Silicone gel implants have been in existence since 1963 and have advanced radically in the last fifty years. They are the most preferred breast prosthesis in the world, understanding the history and progress of the devices over the years is important when considering any type of breast implant.
The generation and implant type is essential in choosing one since earlier-generation devices are associated with more complications than new ones. The classification of silicone implants based on generations help one to understand the improvement of this devices overtime.
First-Generation Silicone Implants
The first generation of silicone implants was manufactured by Dow Corning from 1964 to 1968. They were produces until 1971 and were characterized by Dacron Patches, placed on the posterior wall.
One of the most common complications from the first generation implants was hardening and distortion of the breast implant before rapture.
Second-Generation Silicone Implants
Second generation of silicone implants were modified with thinner shell and more liquid gel.
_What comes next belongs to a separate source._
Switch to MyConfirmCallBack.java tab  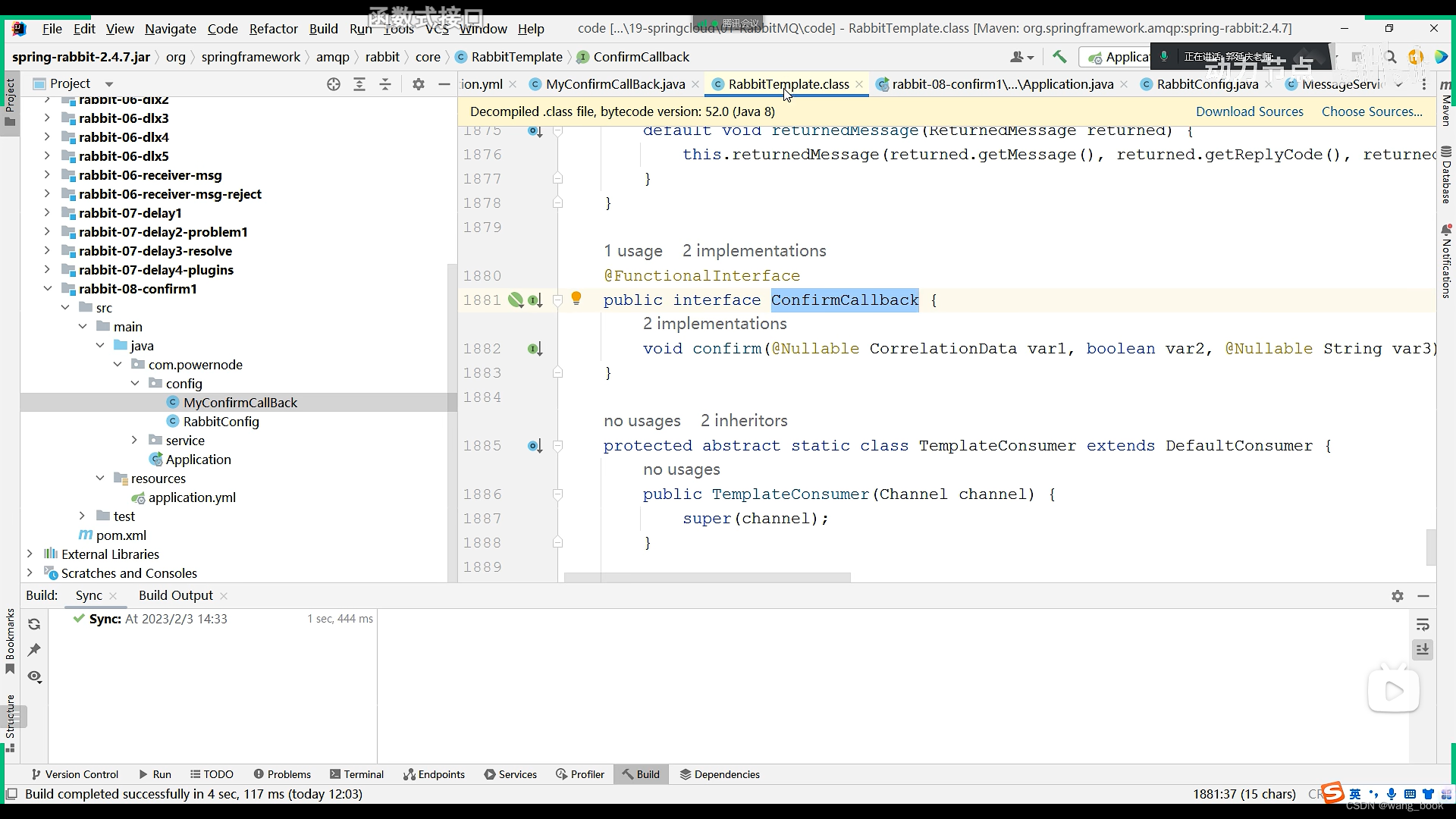click(615, 84)
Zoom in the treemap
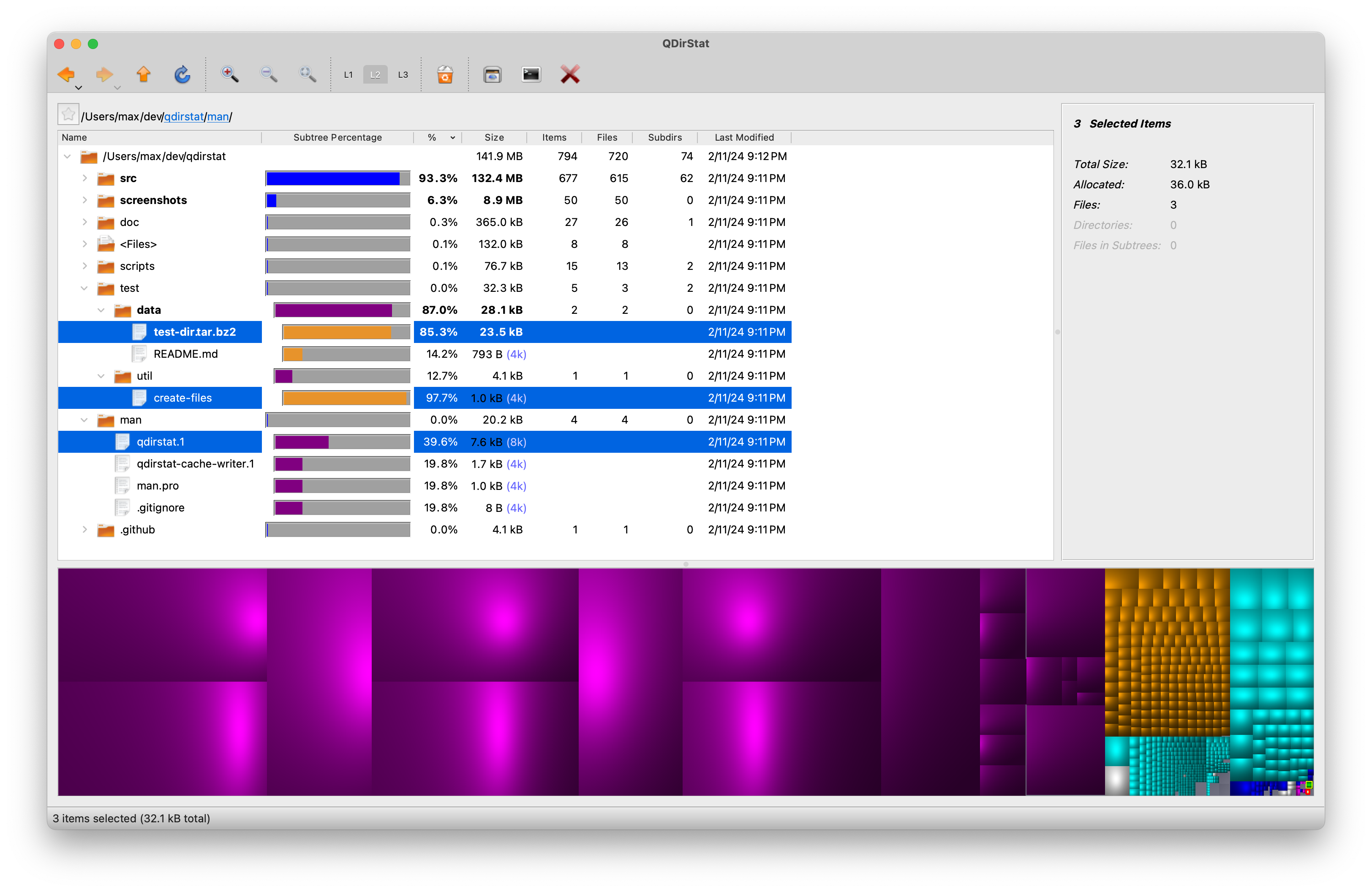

They were also produced by Dow Corning from 1972 to 1986.
With the Dacron patches removed, it was expected that hardening, distortion and rapture of the breast implants would reduce but that did not happen.
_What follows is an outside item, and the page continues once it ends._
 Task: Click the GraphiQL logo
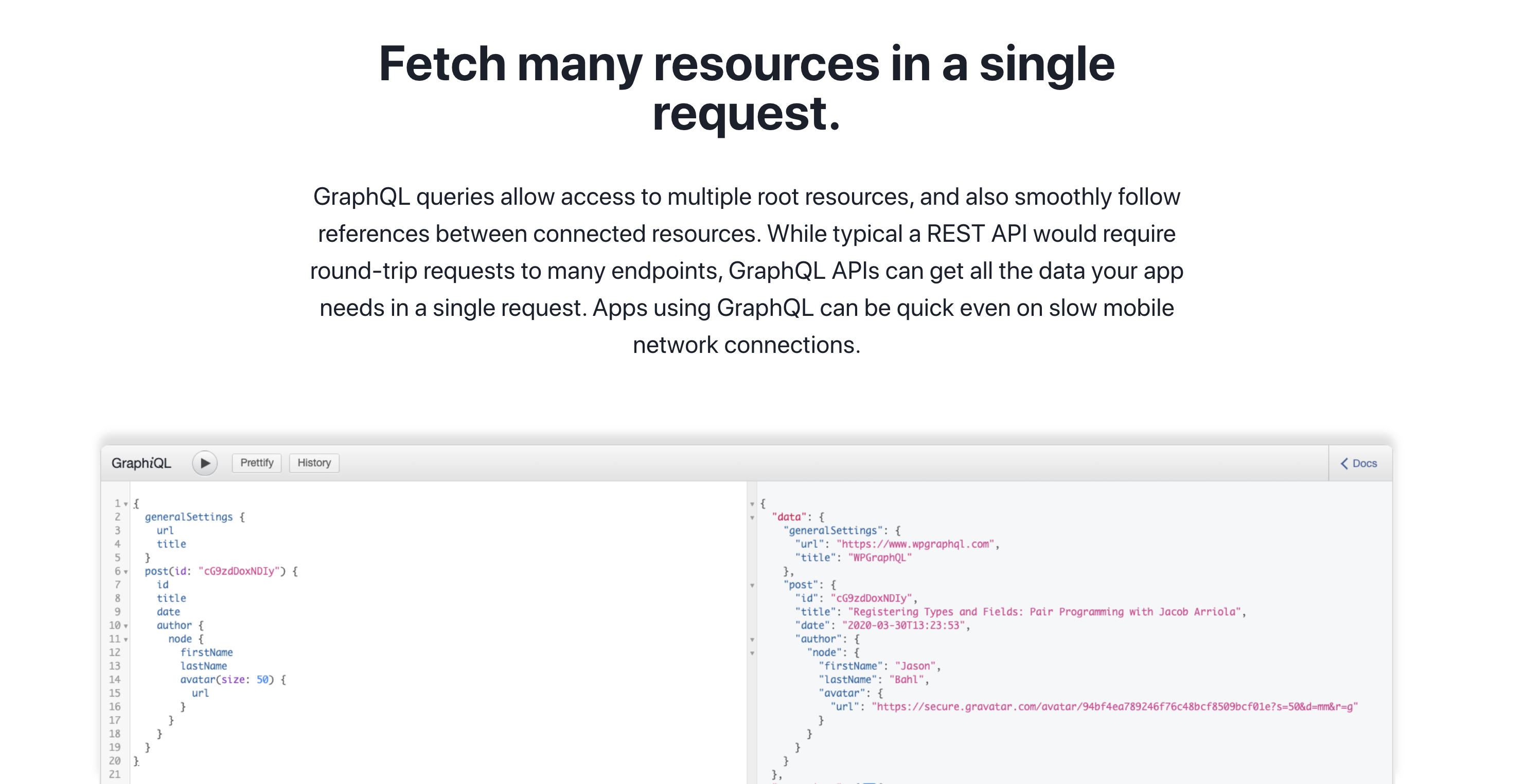pyautogui.click(x=141, y=462)
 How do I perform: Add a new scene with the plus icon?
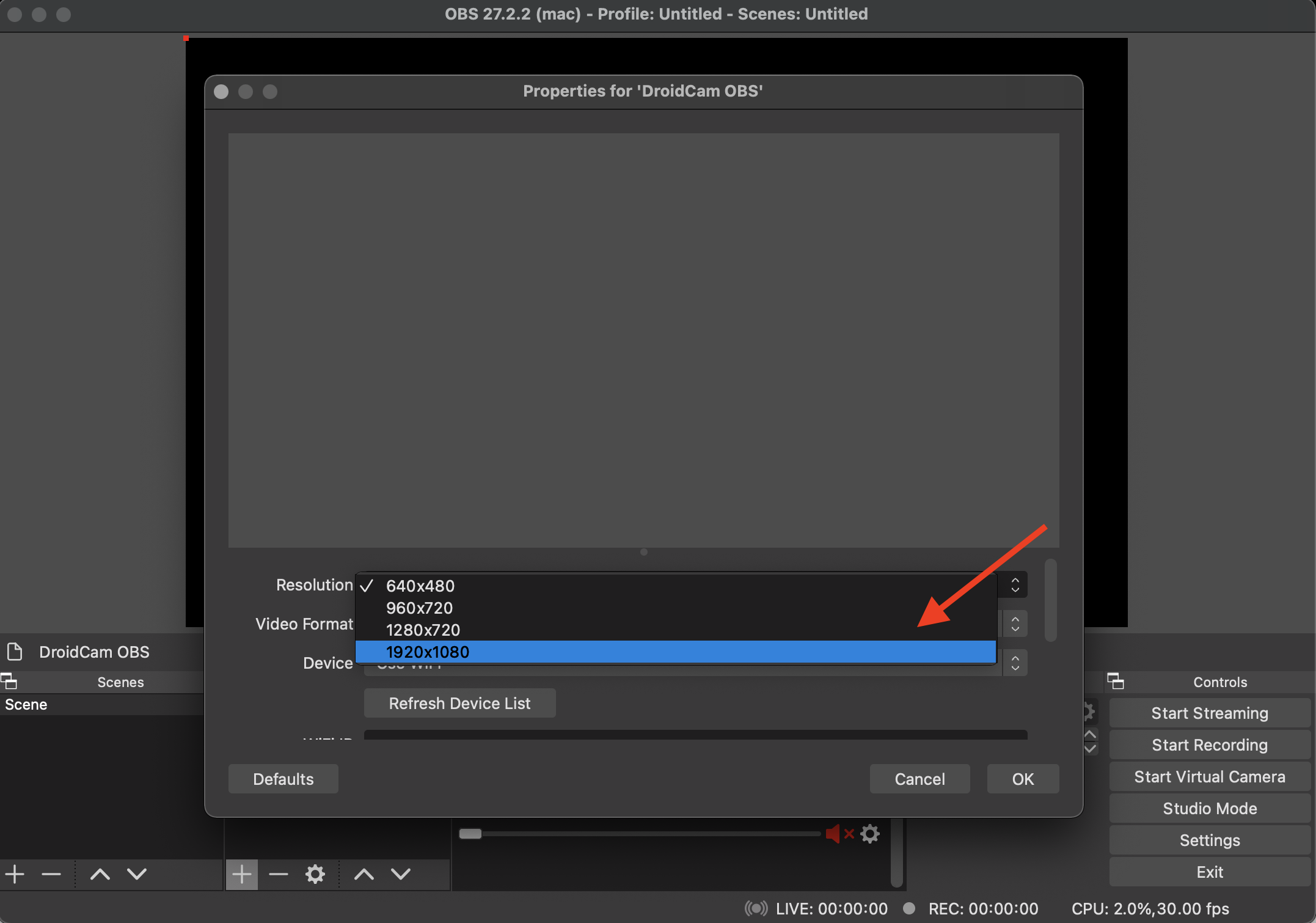pos(14,873)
Third-Generation Silicone Implants
In 1984, third generations of silicone implants were introduced. They had thicker barrier shells, a characteristic also found on the fourth and fifth generation devices.
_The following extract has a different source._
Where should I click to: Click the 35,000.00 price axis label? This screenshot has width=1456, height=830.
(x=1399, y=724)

Fourth-Generation Silicone Implants
Devices in this generation are characterized by cross-linking of the gel molecules that produce cohesiveness. The responsive round gel implants were approved by the FDA in 2006.
Fifth-Generation Silicone Implants
The first bunch of the fifth generation silicone implants were introduced in 1993, they differ from fourth generation devices in that the gel has been further cross-linked to offer more firmness.
These are the most popular implants in the world, the highly cohesive gel helps the implant maintain its shape and prevent collapse.
Even though all saline implants will deflate at some point, the rate of deflation varies based on the surgical technique, manufacture and class. Because of the safety and effectiveness of the fourth and fifth generation silicone implants, silicone is now preferred over saline implants by most patients and doctors in the world.